Finally, we examined the left occipital cortex, which showed a significant between groups slope difference (t=2.33; FDR-p=.04; Winsorized-p=.048; Figure 3C) driven by a non-significant positive relationship in the TCT group (r=.38; p=.09), and a non-significant negative relationship in the CG group (r=−.31; p=.16). Change in CTh did not relate to medication dose in the TCT group (p=.22) but was negatively correlated in the CG group (r=−.81; p=.0001).
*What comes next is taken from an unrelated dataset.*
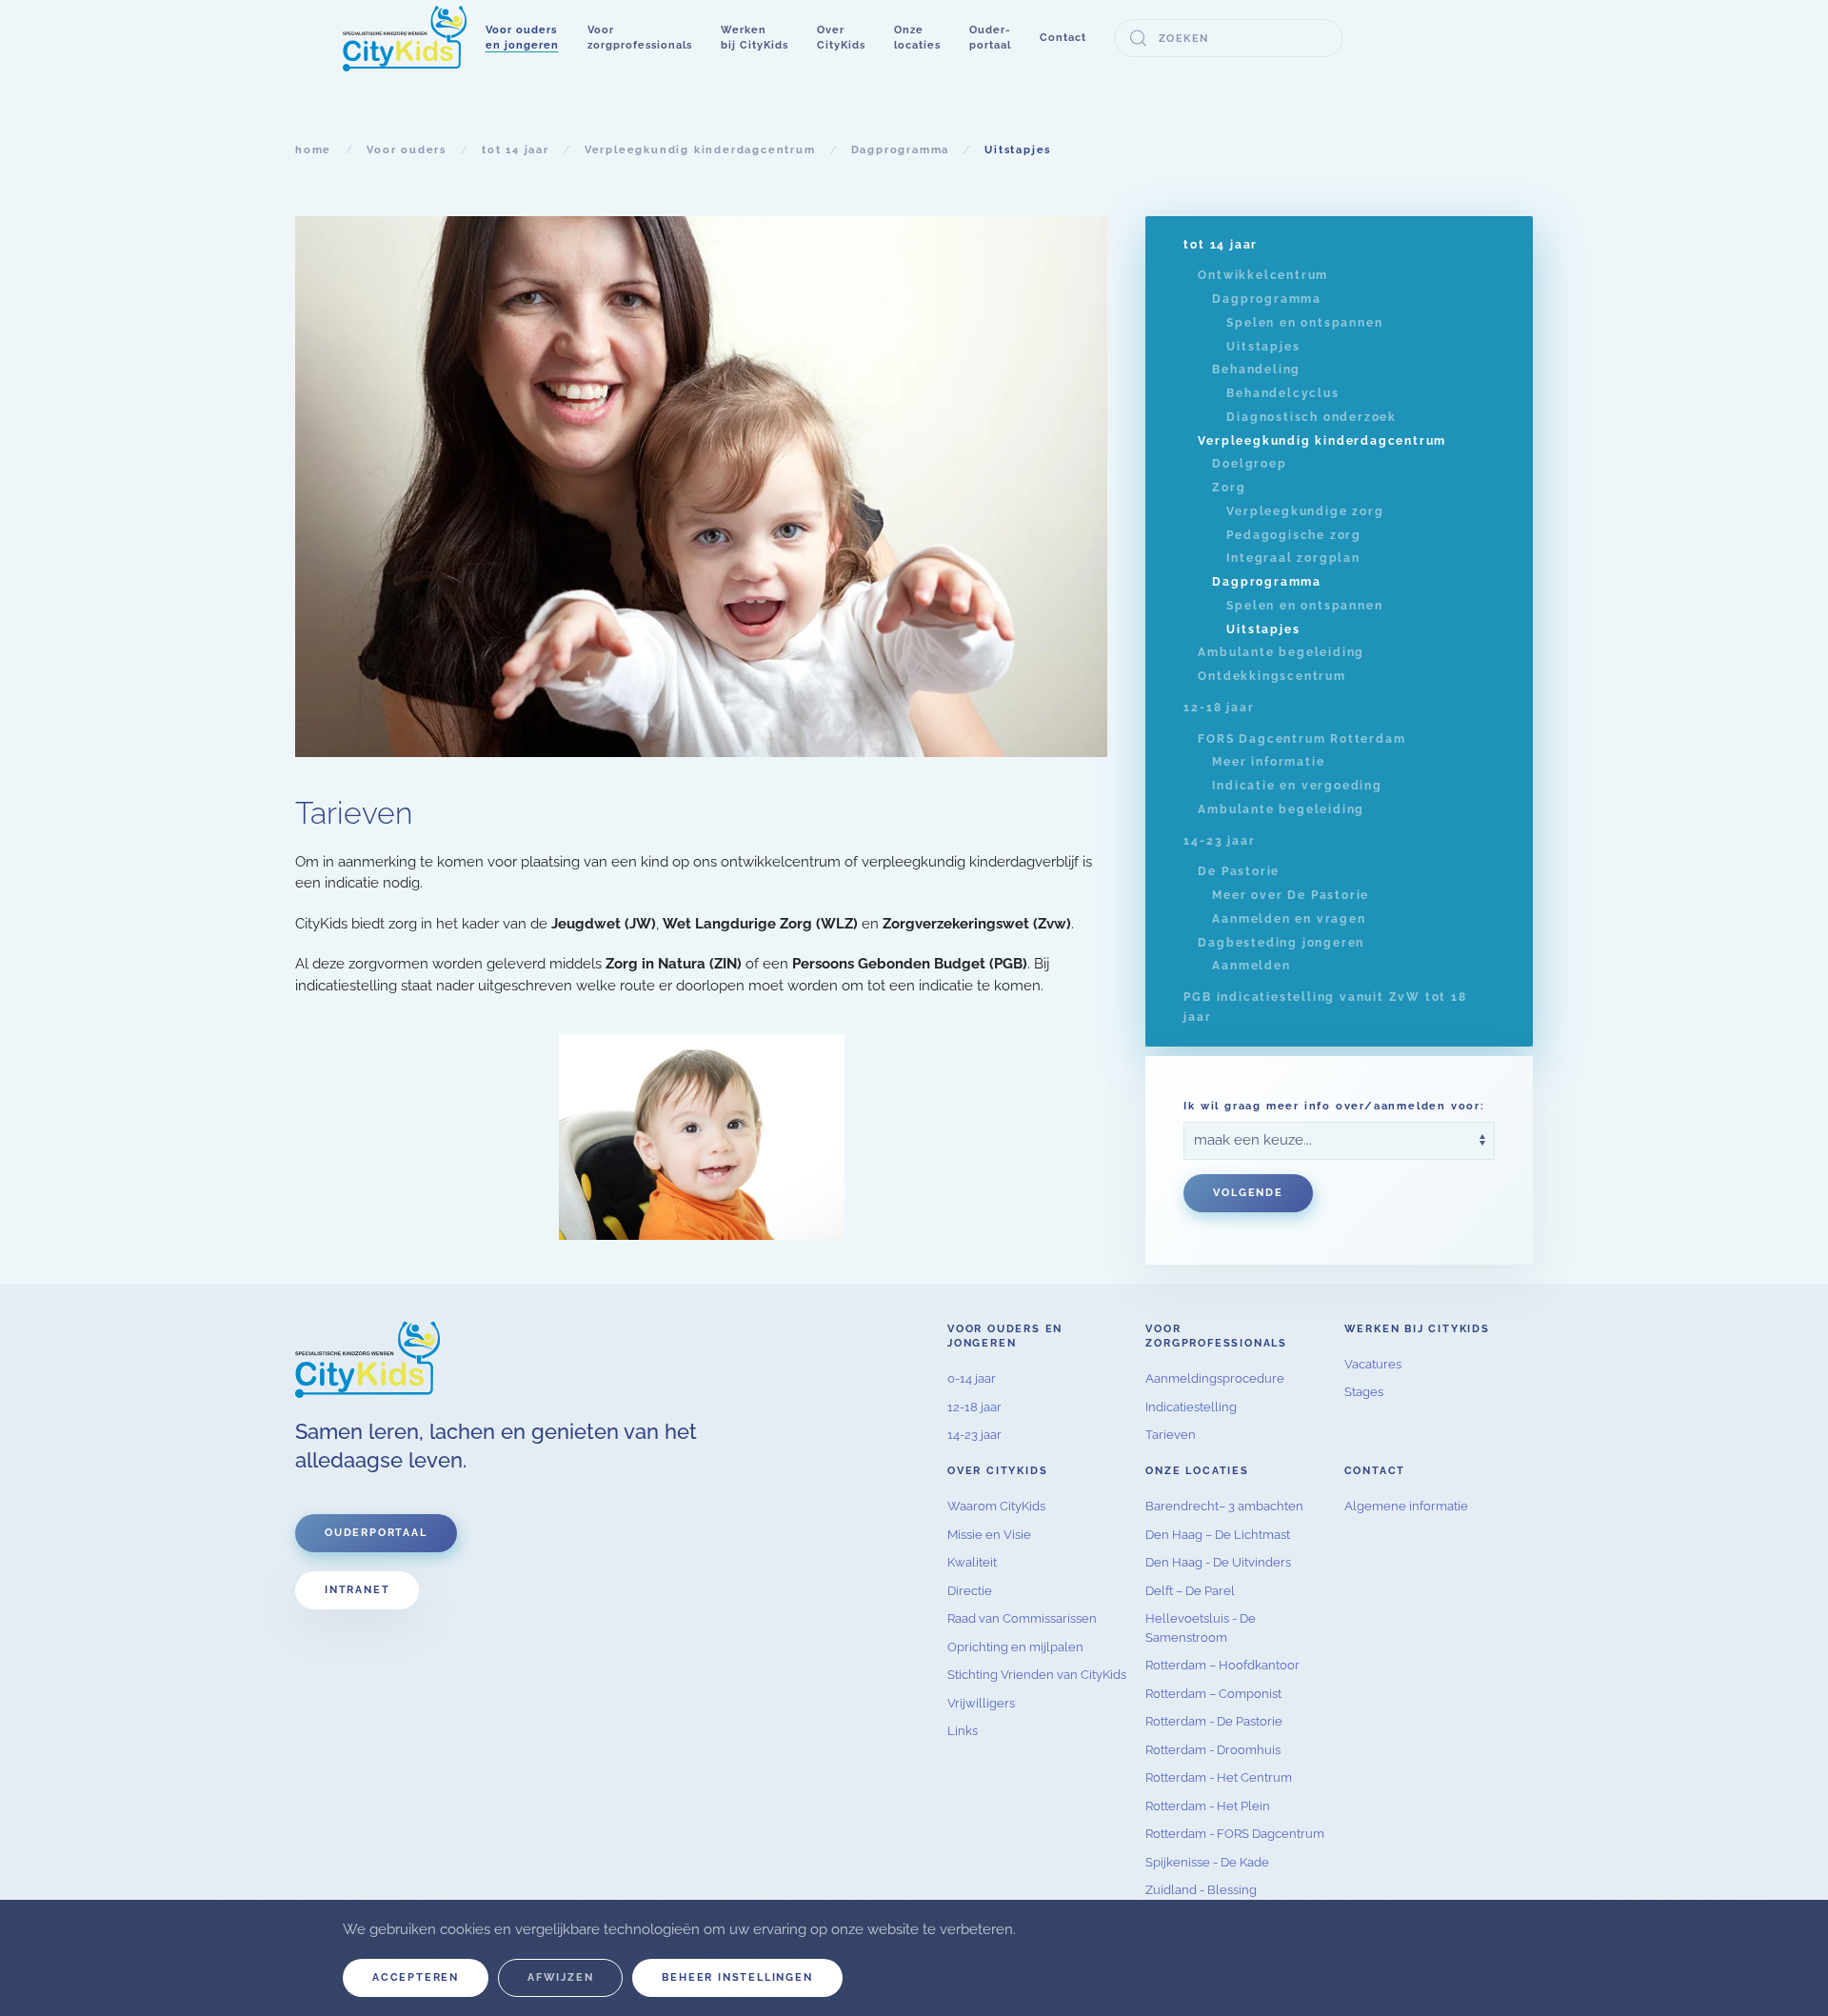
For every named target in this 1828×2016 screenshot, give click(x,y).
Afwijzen (560, 1977)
The left lingual gyrus was the only sub-lobar region showing a between group slope difference (p<.05 uncorrected; see Table 2G). There was also a significant between groups slope difference in the right occipital cortex (t=3.45; FDR-p=.008; Winsorized-p=.008; Figure 3D) characterized by a strong positive relationship in the TCT group (r=.65; p=.001), and no relationship in the CG group (r=−.22; p=.33). Again, change in CTh showed no relationship to medication dose in the TCT group (p=.94), and was negatively correlated in the CG group (r=−.74; p=.001). The right cuneus and right pericalcarine were significant sub-lobar regions contributing to the slope difference effect (p<.05 uncorrected; see Table 2H).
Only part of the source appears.